Inception

It’s not often a mainstream film comes out of Hollywood with such wellformed and thought out science fictions ideas, in fact they are increasingly rare in the modern day dumb-it-down-for-simplified-american-audiences era. This only serves to make Inception, the latest film from director Christopher Nolan (Dark Knight), an even greater delight and easily one of the best sci-fi films to date.

Leonardo DiCaprio plays Cobb, an “extractor” of people’s memories from their very psyches. A fugitive from the law, he takes on one last job to perform the most dangerous of missions, to plant the very essence of an idea in a mind. What follows is a journey through multiple layers of dreams within dreams, until reality itself begins to fold in around the central characters.

Inception assumes a level of intelligence on its audience’s part, technology is left unspoken, actions are not explained in small words and the overall result is a very smart thriller. It demonstrates the best form of science fiction, one in which the very technology itself becomes a transparent medium through which the actual story is told. What’s left is a heart-pounding story with equal parts action and thinking.

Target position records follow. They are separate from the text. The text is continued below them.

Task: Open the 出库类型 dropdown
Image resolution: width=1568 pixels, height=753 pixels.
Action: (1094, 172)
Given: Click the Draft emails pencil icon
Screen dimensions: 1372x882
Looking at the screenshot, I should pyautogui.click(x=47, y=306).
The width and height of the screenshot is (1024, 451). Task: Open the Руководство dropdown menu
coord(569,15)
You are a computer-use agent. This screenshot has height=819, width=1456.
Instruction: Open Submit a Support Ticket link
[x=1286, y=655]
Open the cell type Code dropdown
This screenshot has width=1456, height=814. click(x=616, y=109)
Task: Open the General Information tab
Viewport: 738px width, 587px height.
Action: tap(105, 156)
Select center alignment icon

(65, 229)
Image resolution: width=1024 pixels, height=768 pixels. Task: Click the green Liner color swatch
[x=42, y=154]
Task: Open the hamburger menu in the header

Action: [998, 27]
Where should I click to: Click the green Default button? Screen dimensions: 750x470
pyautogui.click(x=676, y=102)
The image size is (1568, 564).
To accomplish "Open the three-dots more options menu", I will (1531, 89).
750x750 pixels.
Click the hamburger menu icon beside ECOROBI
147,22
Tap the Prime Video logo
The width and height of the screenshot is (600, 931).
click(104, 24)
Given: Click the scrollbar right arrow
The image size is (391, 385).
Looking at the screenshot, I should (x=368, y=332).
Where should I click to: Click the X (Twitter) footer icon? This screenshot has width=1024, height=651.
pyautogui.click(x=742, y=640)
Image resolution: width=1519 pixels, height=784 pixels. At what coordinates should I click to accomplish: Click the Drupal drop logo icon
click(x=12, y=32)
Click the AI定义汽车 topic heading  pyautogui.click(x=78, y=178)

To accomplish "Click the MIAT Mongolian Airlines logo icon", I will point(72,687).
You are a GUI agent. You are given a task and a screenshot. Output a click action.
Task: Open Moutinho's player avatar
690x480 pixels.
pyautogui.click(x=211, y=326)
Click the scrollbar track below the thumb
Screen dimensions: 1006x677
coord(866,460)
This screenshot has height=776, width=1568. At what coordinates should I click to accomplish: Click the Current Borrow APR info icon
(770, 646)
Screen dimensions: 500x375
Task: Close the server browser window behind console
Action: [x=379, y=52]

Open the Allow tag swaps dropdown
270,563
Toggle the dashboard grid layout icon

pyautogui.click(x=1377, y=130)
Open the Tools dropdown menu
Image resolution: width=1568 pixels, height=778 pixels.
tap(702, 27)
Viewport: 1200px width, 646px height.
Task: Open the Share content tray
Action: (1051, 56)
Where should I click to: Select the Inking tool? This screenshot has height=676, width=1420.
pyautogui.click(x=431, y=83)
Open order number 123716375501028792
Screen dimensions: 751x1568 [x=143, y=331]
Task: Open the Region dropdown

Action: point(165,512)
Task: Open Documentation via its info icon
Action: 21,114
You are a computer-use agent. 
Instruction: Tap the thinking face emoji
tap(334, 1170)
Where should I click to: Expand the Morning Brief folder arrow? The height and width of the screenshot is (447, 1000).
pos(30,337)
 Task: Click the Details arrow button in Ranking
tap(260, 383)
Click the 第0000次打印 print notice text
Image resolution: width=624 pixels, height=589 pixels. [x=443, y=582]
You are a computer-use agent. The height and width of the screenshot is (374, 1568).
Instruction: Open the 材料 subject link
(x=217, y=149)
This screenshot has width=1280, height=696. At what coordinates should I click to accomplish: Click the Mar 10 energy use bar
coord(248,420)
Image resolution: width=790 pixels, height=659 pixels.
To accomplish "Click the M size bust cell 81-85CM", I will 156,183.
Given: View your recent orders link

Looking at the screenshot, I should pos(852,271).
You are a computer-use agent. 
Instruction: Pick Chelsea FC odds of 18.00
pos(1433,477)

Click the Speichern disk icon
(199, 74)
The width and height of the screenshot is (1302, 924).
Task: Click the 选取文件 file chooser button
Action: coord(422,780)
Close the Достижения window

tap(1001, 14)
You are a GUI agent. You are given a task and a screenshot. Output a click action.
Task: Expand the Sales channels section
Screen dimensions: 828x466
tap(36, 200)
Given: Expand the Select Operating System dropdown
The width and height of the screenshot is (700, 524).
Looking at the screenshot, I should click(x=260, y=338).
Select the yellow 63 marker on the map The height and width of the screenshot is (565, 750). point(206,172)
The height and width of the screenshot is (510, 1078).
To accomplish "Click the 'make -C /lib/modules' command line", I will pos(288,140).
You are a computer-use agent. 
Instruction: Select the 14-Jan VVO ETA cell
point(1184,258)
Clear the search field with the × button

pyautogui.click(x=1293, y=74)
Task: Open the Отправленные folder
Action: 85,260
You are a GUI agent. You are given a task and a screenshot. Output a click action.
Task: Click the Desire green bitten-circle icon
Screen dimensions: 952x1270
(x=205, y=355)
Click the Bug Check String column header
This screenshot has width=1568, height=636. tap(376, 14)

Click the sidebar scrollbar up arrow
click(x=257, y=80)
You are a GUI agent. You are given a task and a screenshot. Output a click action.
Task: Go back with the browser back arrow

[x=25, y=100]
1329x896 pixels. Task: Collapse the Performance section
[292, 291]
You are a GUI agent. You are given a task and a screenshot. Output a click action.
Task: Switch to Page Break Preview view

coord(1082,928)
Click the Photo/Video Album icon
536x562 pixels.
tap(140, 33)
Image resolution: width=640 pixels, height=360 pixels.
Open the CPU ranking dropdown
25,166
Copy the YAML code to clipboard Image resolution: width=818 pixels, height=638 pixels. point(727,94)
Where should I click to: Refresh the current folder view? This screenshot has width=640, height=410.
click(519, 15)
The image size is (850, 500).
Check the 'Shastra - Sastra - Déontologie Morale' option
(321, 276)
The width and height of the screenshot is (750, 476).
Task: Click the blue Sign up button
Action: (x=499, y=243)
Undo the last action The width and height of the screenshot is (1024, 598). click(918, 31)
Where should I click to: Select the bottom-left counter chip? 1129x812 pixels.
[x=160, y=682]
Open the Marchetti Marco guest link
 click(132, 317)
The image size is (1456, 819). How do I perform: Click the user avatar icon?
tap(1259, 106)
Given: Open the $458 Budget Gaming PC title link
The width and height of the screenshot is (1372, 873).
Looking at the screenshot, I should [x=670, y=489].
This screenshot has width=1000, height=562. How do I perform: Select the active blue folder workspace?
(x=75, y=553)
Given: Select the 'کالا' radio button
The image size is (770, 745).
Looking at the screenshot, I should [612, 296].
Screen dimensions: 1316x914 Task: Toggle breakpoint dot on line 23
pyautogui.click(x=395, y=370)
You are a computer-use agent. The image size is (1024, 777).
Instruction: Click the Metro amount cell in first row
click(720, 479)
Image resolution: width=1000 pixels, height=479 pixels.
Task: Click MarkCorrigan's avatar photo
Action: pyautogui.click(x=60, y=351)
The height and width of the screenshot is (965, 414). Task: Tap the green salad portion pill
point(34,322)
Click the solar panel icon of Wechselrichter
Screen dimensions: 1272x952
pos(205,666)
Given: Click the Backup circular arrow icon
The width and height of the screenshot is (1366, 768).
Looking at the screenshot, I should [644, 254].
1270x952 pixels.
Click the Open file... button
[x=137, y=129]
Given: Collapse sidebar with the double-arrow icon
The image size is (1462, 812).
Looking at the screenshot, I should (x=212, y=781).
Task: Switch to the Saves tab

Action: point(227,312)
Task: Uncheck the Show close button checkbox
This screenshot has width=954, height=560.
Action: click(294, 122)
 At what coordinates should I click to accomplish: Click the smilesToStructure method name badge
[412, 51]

The ensemble cast fit together very, very well with a very sharp script to move things along. It’s also worth pointing out that the special effects themselves are worth going to see the film for. From hotel corridors that actually rotate (no CGI here), to entire streets exploding in slow motion, the special effects are simply superb and never once push the film towards the realm of “it looks good, but there’s no way that could happen”.

In closing, Inception takes the very best parts of other films in its genre such as The Matrix and Primer (two amazing films in their own right) and merges them to create something wholly original and unique. To watch Inception is to invite doubt about the very nature of reality and the things that inhabit it. This is one movie that should definitely be watched multiple times.